Unverständlich sei ihm das, sagt Herbert, „das engt das Holz doch viel zu sehr ein, es nimmt ihm die Fähigkeit zu schwingen und trübt damit die Resonanz und die Klangfarbe.“ Als würde es ihm die Luft zum Atmen rauben. Bei ihm könne das Holz befreit durchschnaufen.
18 Zentimeter länger und der tiefste Ton des Alphorns wäre ein E statt einem tiefen F
Natürlich hat er auch von all den grotesken Rekordjagden gehört, vom größten Alphorn der Welt mit 47 Metern in mehreren Teilen oder vom 20-Meter-Instrument in einem Stück. Alles nix für den Herbert, der seine Hörner seit jeher in 3,64 Meter Länge zusammenschreinert.
Und weil jedes Stück anders ist, weil das Holz auch arbeitet, sind es manchmal halt auch 3,65 Meter. Die Größe ist auch entscheidend für die Tonart, 18 Zentimeter länger und der tiefste Ton wäre ein E. Kürzer, und man hätte ein Fis als Grundton. Beim Herbert ist es immer das tiefe F.
Überall auf der Welt spielen sie auf Herberts Hörnern, die mit den Jahrzehnten zu Hintersteins erfolgreichstem Exportschlager aufstiegen, in Franken, am Niederrhein und sogar an der amerikanischen Westküste: Ein aus Kaufbeuren in die USA ausgewanderter Musiklehrer hatte bei Schreiner Wechs ein Instrument für das Wahlfach Alphorn an seiner Schule in Seattle bestellt: „Für die Kinder dort war das vermutlich so exotisch wie für uns ein australisches Didgeridoo.“
Ob jemand aus den nächsten Generationen seiner Familie die Tradition fortführt und selbst gebaute Alphörner von Hinterstein um die halbe Welt schickt? Herbert Wechs hat da seine Zweifel.
Bei Sohn Stefan standen die Chancen gut, dann aber sattelte er um und ist heute Bauingenieur bei der Gemeinde. Immerhin sind sie aber alle musikalisch. Ob Kontrabass oder Zither, Gitarre oder Gesang, Hackbrett oder Diatonische – die Kinder und Enkel singen und spielen in verschiedenen Gruppen und Formationen.

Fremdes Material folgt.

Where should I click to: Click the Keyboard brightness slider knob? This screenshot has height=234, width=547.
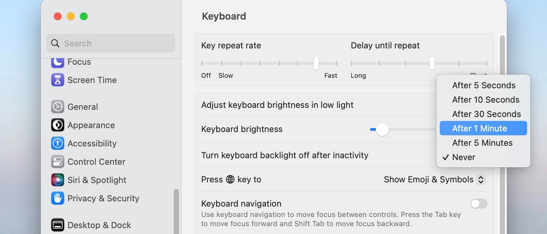382,129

Herbert ist immer bei familiären Volksmusikabenden dabei, ebenso wie bei Konzerten auf Kulturbühnen oder Kirchen. Gern geht er auch auf die Bergmessen mit Alphornbläsern wie etwa zur Strausbergmesse über Imberg oder auf die „Berglar Kirbe“ am Fellhorn über Oberstdorf.

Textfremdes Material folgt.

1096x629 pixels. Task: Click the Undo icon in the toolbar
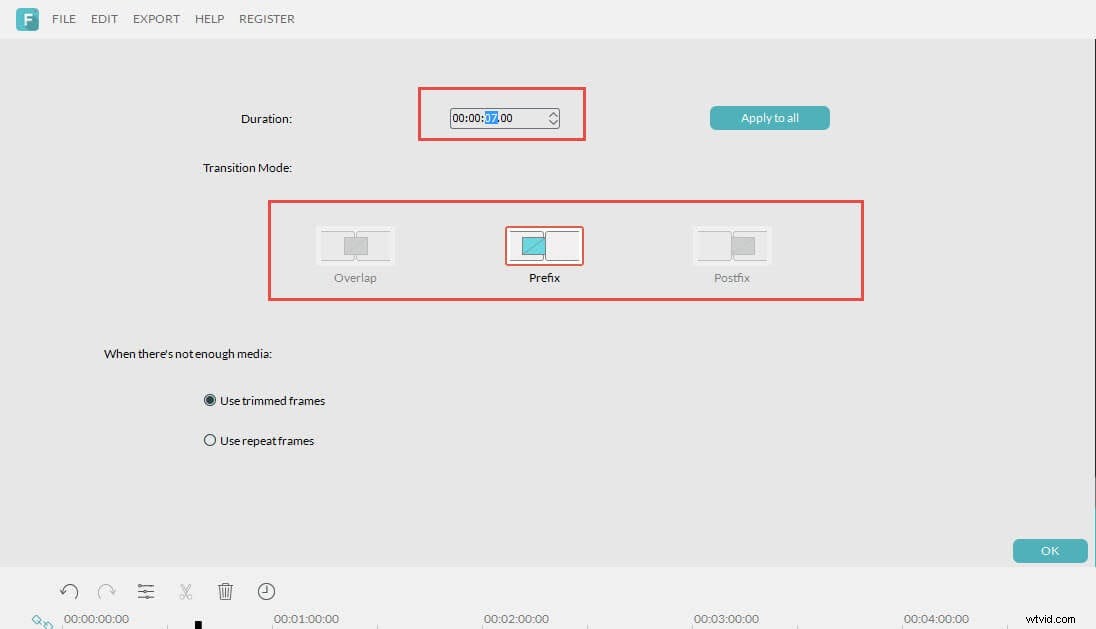[68, 591]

„Das sind Augenblicke, die mich sehr ergreifen und berühren“, sagt er zum Abschied an der Tür und blickt hinaus auf die hinter den Wolken versteckten Berge. Auf seine Berge. „Wenn es schön gespielt wird und wenn es kilometerweit durch die Täler tönt, dann geht der Klang des Alphorns emotional tief rein in deine Seele.“ Und das sogar noch tiefer als sein tiefstes F.